■ Action item: Check the records below line by line. Give the count of lines with "computer", and nothing else.

Collected data entries:
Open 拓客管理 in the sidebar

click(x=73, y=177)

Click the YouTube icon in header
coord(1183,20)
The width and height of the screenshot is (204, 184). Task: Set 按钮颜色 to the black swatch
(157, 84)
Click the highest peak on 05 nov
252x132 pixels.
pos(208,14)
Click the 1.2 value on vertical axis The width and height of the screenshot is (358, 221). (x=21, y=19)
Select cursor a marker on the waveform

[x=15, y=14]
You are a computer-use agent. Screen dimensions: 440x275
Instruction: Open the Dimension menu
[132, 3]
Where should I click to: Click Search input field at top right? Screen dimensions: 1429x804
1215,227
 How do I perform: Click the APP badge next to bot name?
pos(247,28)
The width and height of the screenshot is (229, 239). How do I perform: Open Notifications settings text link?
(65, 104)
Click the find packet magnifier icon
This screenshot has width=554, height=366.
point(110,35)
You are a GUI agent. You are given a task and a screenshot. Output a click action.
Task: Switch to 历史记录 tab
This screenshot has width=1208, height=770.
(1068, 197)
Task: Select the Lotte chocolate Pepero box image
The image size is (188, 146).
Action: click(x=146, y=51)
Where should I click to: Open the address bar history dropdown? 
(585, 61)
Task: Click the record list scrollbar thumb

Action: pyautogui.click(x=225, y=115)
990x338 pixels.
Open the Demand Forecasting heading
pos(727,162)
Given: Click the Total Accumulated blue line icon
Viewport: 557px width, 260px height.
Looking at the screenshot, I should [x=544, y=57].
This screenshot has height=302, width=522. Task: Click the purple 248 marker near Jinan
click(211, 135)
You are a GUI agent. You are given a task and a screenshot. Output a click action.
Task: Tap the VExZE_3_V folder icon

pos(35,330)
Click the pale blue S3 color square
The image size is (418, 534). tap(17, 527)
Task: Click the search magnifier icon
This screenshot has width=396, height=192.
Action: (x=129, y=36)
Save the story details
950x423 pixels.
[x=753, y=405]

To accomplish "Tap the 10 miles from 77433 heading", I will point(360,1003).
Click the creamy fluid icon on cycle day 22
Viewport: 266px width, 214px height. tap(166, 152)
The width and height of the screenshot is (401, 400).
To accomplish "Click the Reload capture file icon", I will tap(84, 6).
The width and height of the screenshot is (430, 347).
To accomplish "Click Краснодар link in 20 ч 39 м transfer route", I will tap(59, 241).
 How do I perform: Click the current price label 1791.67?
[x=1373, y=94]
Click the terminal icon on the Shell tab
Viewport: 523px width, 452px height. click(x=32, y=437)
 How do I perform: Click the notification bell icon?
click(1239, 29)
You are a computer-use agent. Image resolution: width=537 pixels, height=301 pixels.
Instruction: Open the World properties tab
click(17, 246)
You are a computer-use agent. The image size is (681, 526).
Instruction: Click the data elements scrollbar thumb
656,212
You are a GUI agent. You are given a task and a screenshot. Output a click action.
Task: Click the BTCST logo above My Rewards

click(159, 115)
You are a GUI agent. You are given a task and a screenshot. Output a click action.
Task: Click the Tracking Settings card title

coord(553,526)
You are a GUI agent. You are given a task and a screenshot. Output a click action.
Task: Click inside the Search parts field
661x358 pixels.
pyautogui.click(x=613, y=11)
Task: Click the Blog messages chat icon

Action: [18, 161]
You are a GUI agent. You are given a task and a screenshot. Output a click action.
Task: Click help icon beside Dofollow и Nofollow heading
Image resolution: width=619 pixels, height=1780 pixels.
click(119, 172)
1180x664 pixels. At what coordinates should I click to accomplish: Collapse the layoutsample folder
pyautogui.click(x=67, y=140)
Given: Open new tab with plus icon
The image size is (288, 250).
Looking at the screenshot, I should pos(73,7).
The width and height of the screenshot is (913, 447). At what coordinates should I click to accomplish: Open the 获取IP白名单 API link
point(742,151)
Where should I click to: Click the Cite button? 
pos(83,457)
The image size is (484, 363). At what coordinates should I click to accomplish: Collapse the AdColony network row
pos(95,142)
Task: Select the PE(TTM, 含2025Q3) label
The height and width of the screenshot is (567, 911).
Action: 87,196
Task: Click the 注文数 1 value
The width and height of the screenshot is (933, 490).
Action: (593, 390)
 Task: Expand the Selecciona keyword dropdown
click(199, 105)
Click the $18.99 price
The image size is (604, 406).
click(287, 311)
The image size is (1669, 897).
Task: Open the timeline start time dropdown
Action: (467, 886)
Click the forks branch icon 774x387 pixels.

■ Reply to the task: 3